The Economic and Financial Crimes Commission (EFCC) has announced that it has traced funds tied to the collapsed crypto bridge exchange, CBEX, to at least four foreign jurisdictions, raising concerns over the likelihood of fully recovering stolen investments.

EFCC Chairman Ola Olukoyede made the disclosure during an appearance on Politics Today, a Channels Television programme, on Wednesday, April 30, 2025. He revealed that, while significant efforts have been made to freeze and block accounts associated with the scheme, the cross-border nature of the transactions now poses a formidable challenge to complete restitution for victims.

“We have been able to block some accounts. We have been able to freeze some funds, which I will not be able to give you a figure, but some reasonable amount of funds, we have been able to freeze,” Olukoyede told host Seun Okinbaloye. He explained that much of the illicit proceeds were moved in cryptocurrency via wallets located outside Nigeria’s jurisdiction, complicating repatriation efforts.

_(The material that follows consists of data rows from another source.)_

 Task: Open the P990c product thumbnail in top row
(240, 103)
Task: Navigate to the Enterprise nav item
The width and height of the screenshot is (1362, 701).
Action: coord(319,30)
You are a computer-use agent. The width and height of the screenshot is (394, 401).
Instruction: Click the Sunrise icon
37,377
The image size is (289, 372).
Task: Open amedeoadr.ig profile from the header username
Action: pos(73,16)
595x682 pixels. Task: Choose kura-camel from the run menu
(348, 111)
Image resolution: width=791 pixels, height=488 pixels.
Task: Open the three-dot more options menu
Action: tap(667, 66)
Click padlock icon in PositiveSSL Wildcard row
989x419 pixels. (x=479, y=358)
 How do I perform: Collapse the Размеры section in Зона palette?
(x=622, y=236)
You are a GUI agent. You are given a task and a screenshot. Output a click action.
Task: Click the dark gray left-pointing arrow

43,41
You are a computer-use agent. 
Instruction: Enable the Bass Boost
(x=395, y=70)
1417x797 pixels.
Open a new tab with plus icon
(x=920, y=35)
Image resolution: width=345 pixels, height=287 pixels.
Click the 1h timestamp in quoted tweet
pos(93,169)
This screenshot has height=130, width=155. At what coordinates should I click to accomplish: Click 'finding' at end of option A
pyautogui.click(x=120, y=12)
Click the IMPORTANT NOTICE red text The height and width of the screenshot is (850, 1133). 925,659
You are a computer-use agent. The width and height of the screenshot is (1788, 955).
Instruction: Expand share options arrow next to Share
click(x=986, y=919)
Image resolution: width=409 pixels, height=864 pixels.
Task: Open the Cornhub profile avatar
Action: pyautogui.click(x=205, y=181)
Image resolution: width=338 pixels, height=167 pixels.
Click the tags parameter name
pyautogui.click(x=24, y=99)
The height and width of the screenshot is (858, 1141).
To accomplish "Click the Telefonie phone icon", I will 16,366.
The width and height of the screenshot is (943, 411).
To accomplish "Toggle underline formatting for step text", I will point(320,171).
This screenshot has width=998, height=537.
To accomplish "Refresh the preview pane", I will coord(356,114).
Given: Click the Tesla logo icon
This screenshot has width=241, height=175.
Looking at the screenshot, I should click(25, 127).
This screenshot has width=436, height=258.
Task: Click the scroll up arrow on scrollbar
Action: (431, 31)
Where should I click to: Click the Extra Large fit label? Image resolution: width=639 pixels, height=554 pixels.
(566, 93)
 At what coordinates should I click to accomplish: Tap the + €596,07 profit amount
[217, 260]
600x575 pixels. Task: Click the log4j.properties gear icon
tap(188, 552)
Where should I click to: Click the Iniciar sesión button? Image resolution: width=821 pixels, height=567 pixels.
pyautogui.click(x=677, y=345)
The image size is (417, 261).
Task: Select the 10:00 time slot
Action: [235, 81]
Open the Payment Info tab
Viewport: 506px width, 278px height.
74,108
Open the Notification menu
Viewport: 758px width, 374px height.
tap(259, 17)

The EFCC boss cautioned that full recovery of the siphoned assets is unlikely. “I will not sit down and tell you that we are going to restore every victim. It will become practically impossible because quite a certain amount of money has been dissipated and not within our system,” Olukoyede said, emphasizing that several principal actors behind the scheme are foreigners and beyond the EFCC’s immediate reach.

In addition to tracing the trail of funds, the commission has arrested three suspects in connection with the CBEX collapse. According to Olukoyede, these individuals are currently in custody and have provided “very useful statements” that may aid ongoing investigations and international cooperation efforts.

The EFCC has called on international partners to assist in freezing and repatriating assets, while urging would-be investors in nascent crypto ventures to exercise caution and conduct due diligence. The agency’s ongoing probe underscores the growing complexity of policing financial crimes in the rapidly evolving digital asset space.